Cloudflare One(Cloudflareの製品サイトより)

 また、コストパフォーマンスの高さや導入の容易さも強みであり、50ユーザーまでSSEの一部機能を無料で使えるFreeプランも用意されている。Cloudflareを既に利用している企業はもちろん、中小企業にとっても現実的な選択肢となり、さらに大企業までスケールできる柔軟性を備えている。

フォーティネット:オンプレミスとクラウドの「真の融合」

 4社目のベンダーが、UTMのパイオニアであり、出荷台数ベースで世界トップシェアを誇るファイアウォール「FortiGate」を展開するフォーティネットだ。

 同社のフルSASEソリューション「FortiSASE」が掲げるコンセプトが、FortiGateの強みを活かした「ユニファイドSASE」だ。多くのベンダーがクラウド移行を促す中で、オンプレミスとクラウドが混在するハイブリッド型SASEを基本形に据える。

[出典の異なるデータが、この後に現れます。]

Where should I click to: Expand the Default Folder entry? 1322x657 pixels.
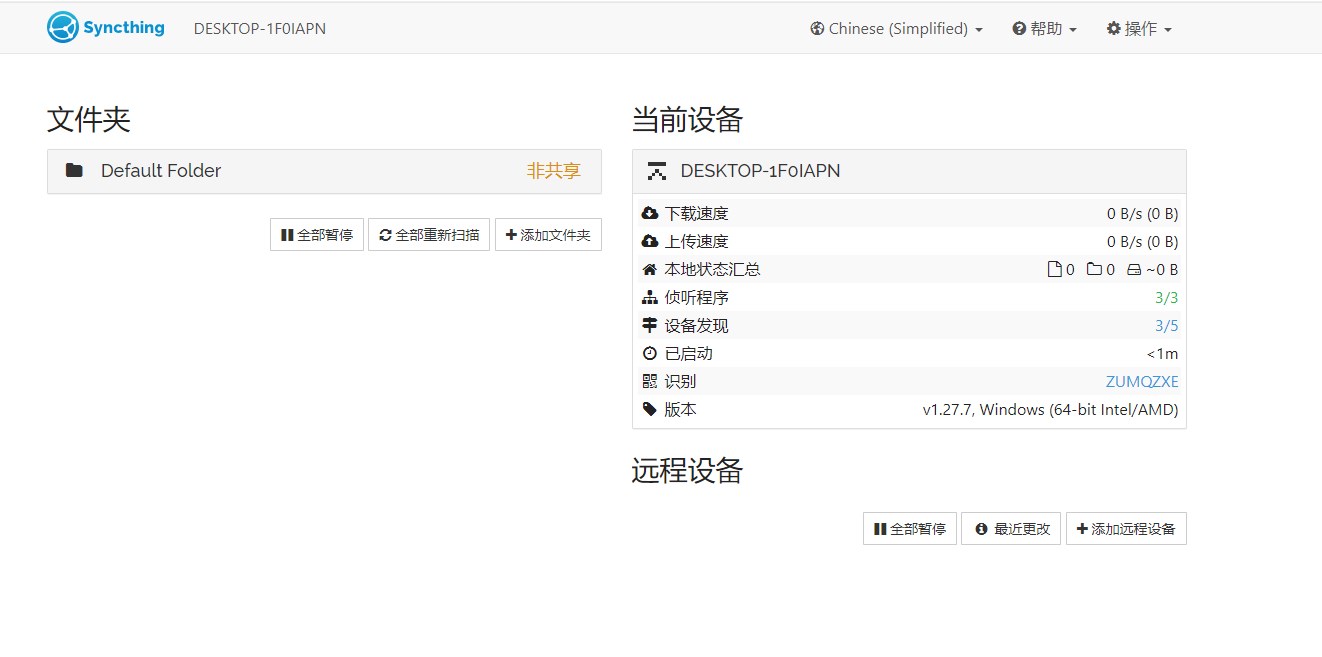[x=160, y=170]
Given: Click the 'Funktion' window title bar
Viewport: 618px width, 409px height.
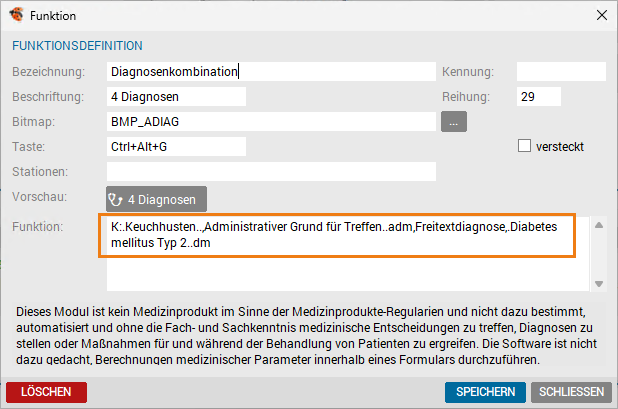Looking at the screenshot, I should coord(300,16).
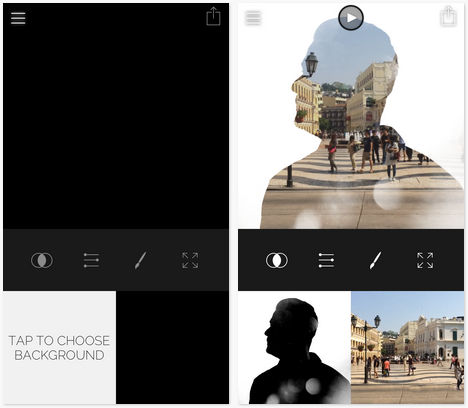
Task: Tap expand arrows icon on left toolbar
Action: click(x=190, y=260)
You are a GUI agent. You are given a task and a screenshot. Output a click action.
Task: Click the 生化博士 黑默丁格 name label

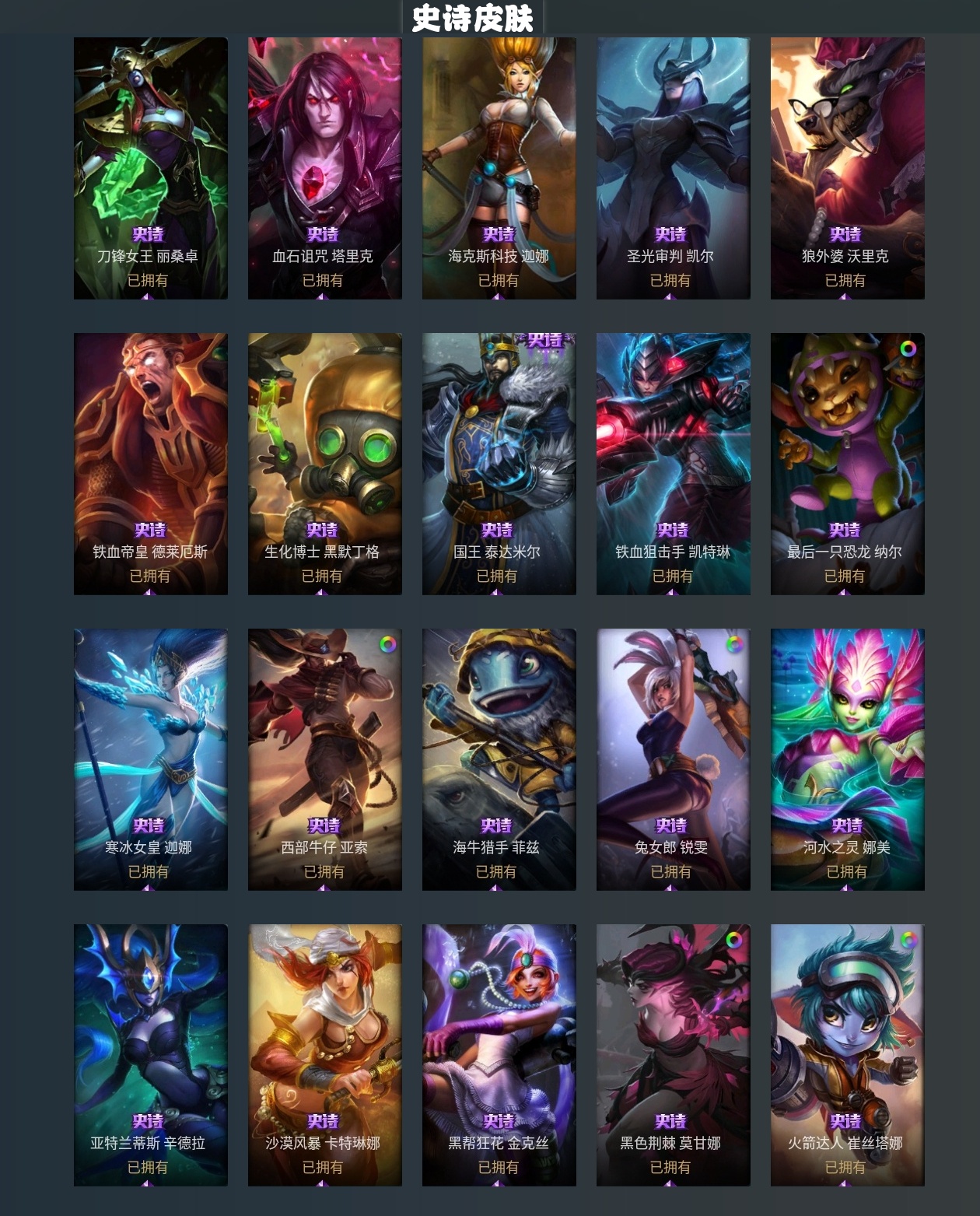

 これは、オンプレミス(FortiGate)とクラウド(FortiSASE)を同一のアーキテクチャとしてシームレスに融合させるという設計思想で、接続元の多様化やネットワークの複雑化が進んでいる現在のインフラ環境にも対応する。

 具体的には、オンプレミスとクラウドの双方が、単一のOS(FortiOS)やエージェント(FortiClient)、管理ツール&データレイクによって統一されている。これにより、どこから接続しても一貫したポリシーを適用でき、運用の煩雑さも軽減できる。

ユニファイドSASEのイメージ

 そのため、FortiGateのユーザー企業は、既存のインフラをクラウドに拡張するような感覚で、脱VPNや一元管理のためにFortiSASEを検討しやすい。また、拠点やリモートが混在する環境を、効率よく管理したい企業に対しても有力な選択肢となるだろう。